Sur l’indépendance de la caisse, il sera rappelé surtout qu’en application de l’article L. 315-1 du code de la sécurité sociale, les avis rendus par le service médecal s’imposent à elle et que si ce service est intégré à la caisse, il est parfaitement indépendant, de sorte qu’aucune collusion ne peut être reprochée.
En vertu des articles L.443-1 et -2 du même code, la rechute est constituée par l'aggravation de l'état de la victime d'un accident ou d'une maladie professionnelle dont la première constatation médicale est postérieure à la consolidation des lésions, cette aggravation doit être la conséquence directe de l'accident du travail initial.

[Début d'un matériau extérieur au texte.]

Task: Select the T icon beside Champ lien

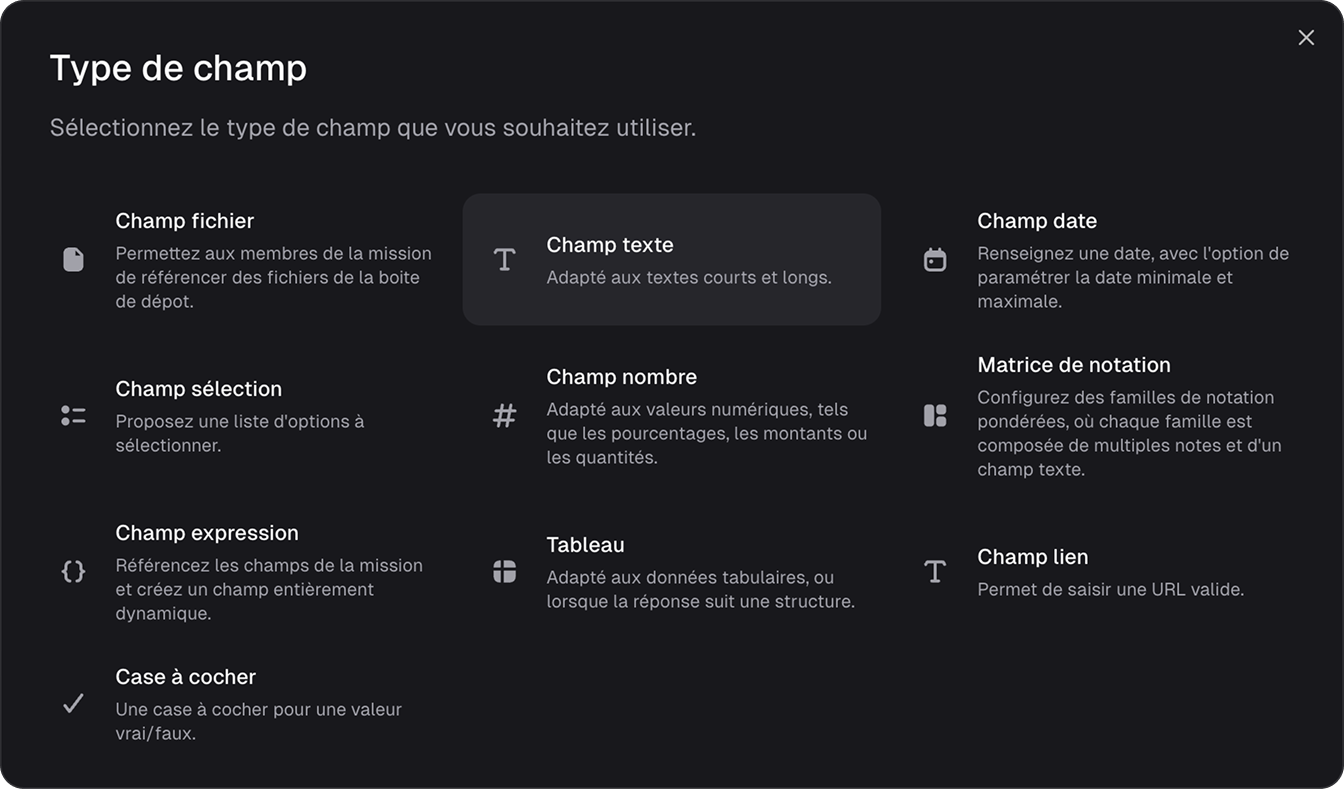Action: click(935, 571)
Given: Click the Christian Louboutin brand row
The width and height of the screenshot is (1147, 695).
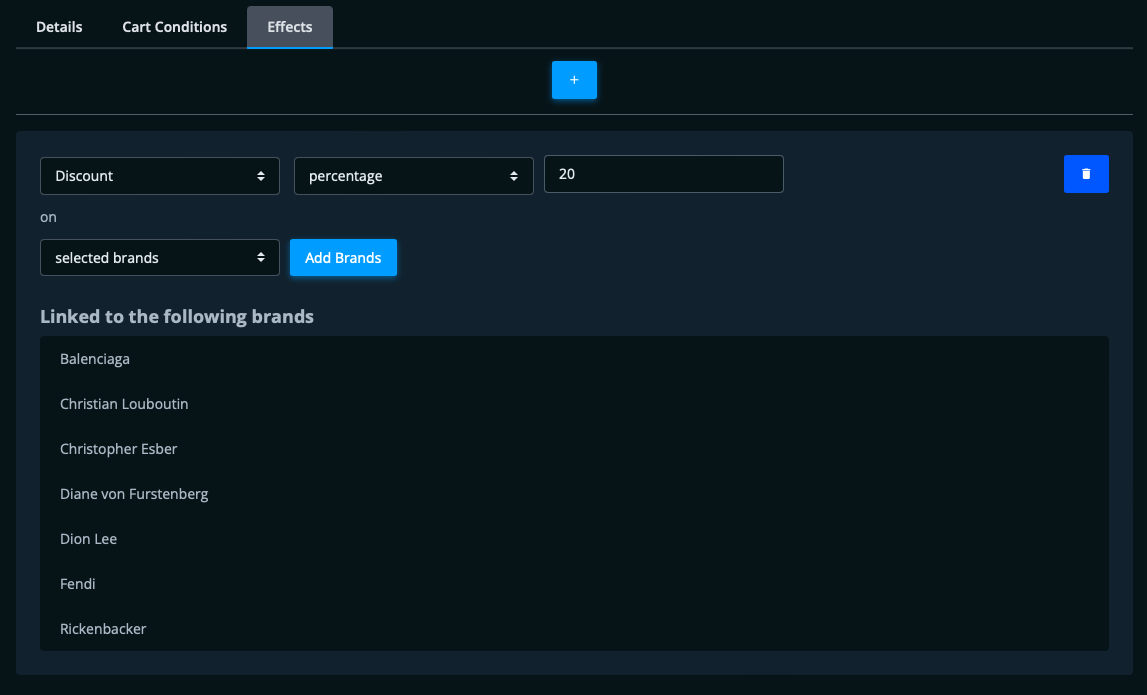Looking at the screenshot, I should click(124, 404).
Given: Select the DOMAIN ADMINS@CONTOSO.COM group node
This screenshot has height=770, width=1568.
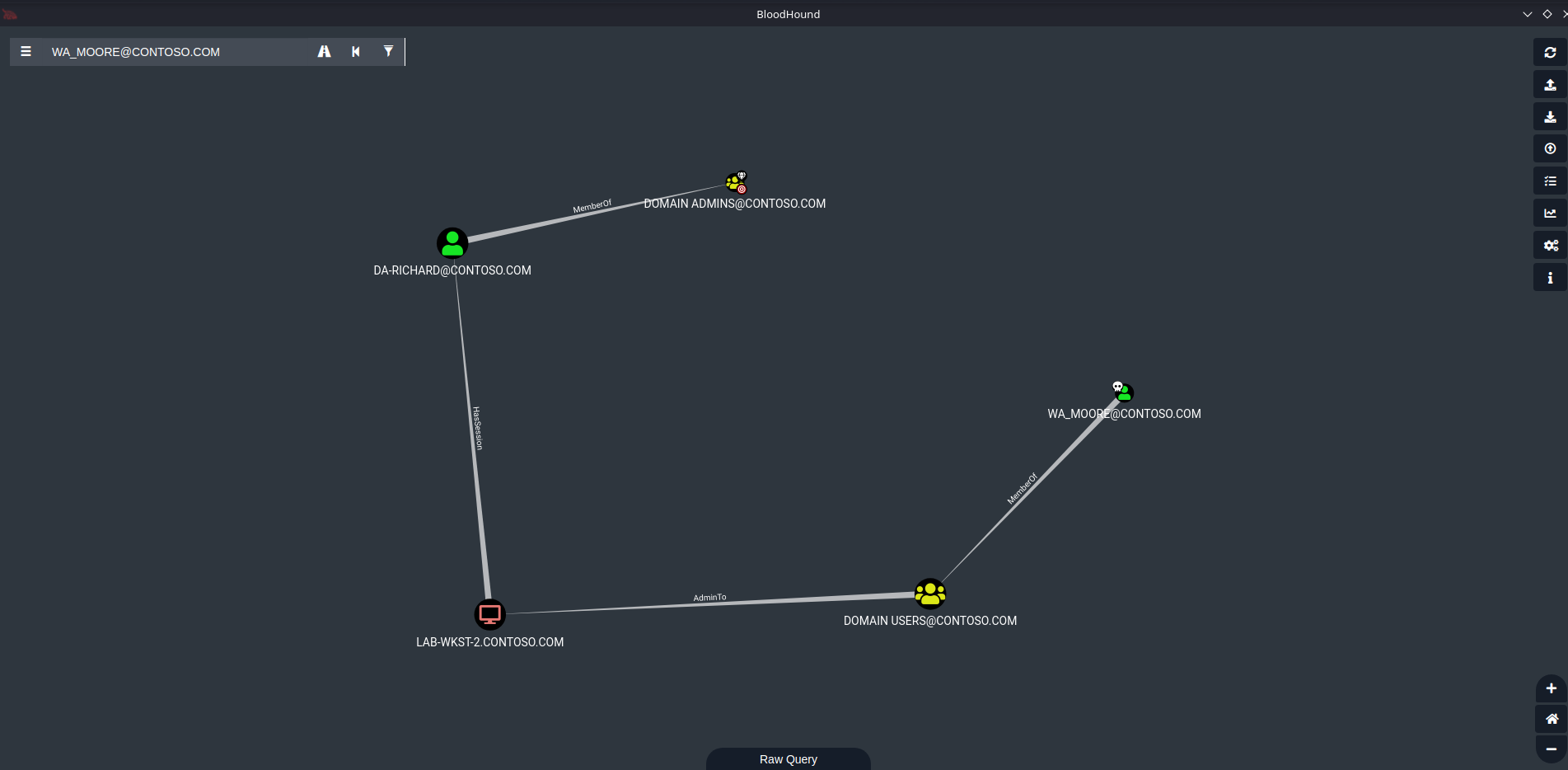Looking at the screenshot, I should click(735, 182).
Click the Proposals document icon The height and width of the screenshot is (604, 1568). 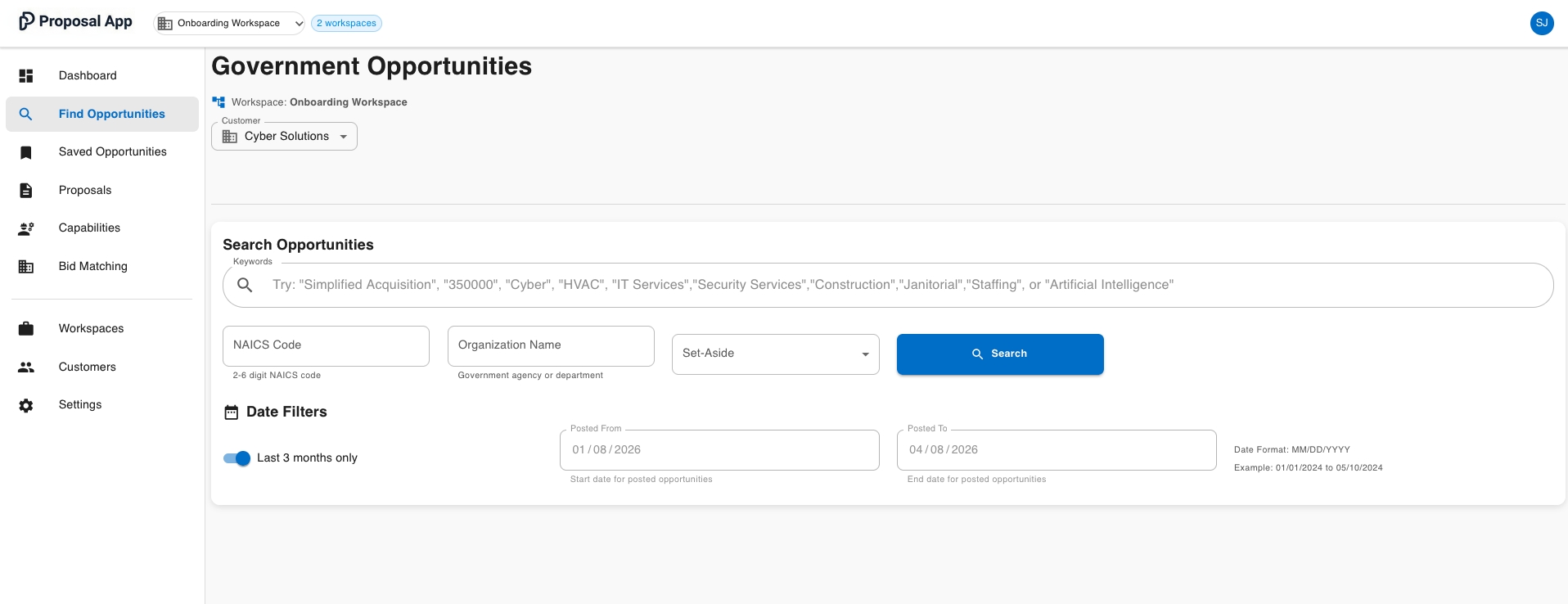pyautogui.click(x=26, y=191)
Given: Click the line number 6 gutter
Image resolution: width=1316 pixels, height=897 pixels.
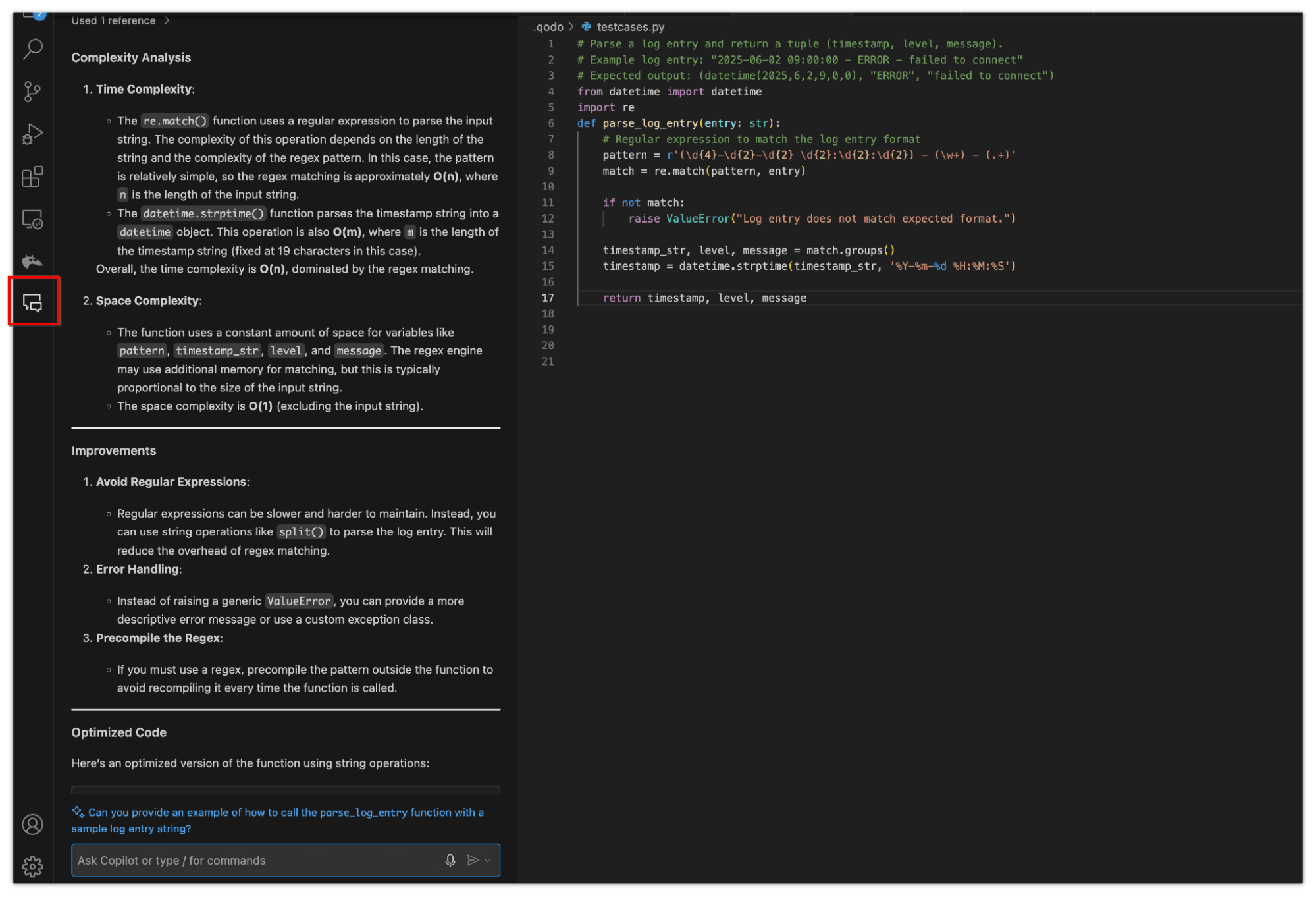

Si l’aggravation de l’état de M. [X] n’est pas contestée, reste à établir le lien entre cette aggravation et l’accident initial. Or, devant le médecin expert, il a lui-même mis en lien cette aggravation avec un traumatisme subi en mai-juin 2021, ce qui tendrait à évoquer un nouvel accident du travail, lequel n’a toutefois pas donné lieu à nouvelle déclaration ni à certificat médical initial. Dans ses conclusions, il évoque sa reprise et ses conditions de travail, ce qui laisse plutôt à penser à une maladie provoquée par ses conditions de travail. Dans les cas, le lien entre l’état du 15 novembre 2021 et l’accident de 2017 n’est pas en cause.
Ne s’agissant pas d’une difficulté médicale, mais d’une simple discussion juridique, rien ne sert d’organiser une expertise sur ce point.
Dans ces conditions, et sans qu'il ait besoin de recourir à une nouvelle expertise, il y a lieu de dire que les lésions invoquées le 15 novembre 2021 ne pouvaient être prises en charge à titre de rechute de l'accident du 3 août 2017.
En conséquence, il y a donc lieu de rejeter le recours entrepris.
Ce tribunal est juge du litige et non de la décision entreprise. Dès lors, il n’y a lieu ni d’infirmer, ni de confirmer les décisions.
Eu égard à la décision rendue et aux circonstances, il convient de rejeter les deux demandes présentées sur le fondement de l’article 700 du code de procédure civile.
PAR CES MOTIFS
LE TRIBUNAL, statuant contradictoirement et en premier ressort,
DECLARE recevable mais mal fondé le recours formé par M. [B] [X],
REJETTE la demande d’expertise,
DEBOUTE M. [X] de l’intégralité de ses demandes, incluant celle relative aux frais de procédure,
CONDAMNE M. [B] [X] aux dépens.
Et le présent jugement est signé par Chantal IHUELLOU-LEVASSORT, Première vice-présidente et par Laurie-Anne DUCASSE, Greffière, présents lors du prononcé.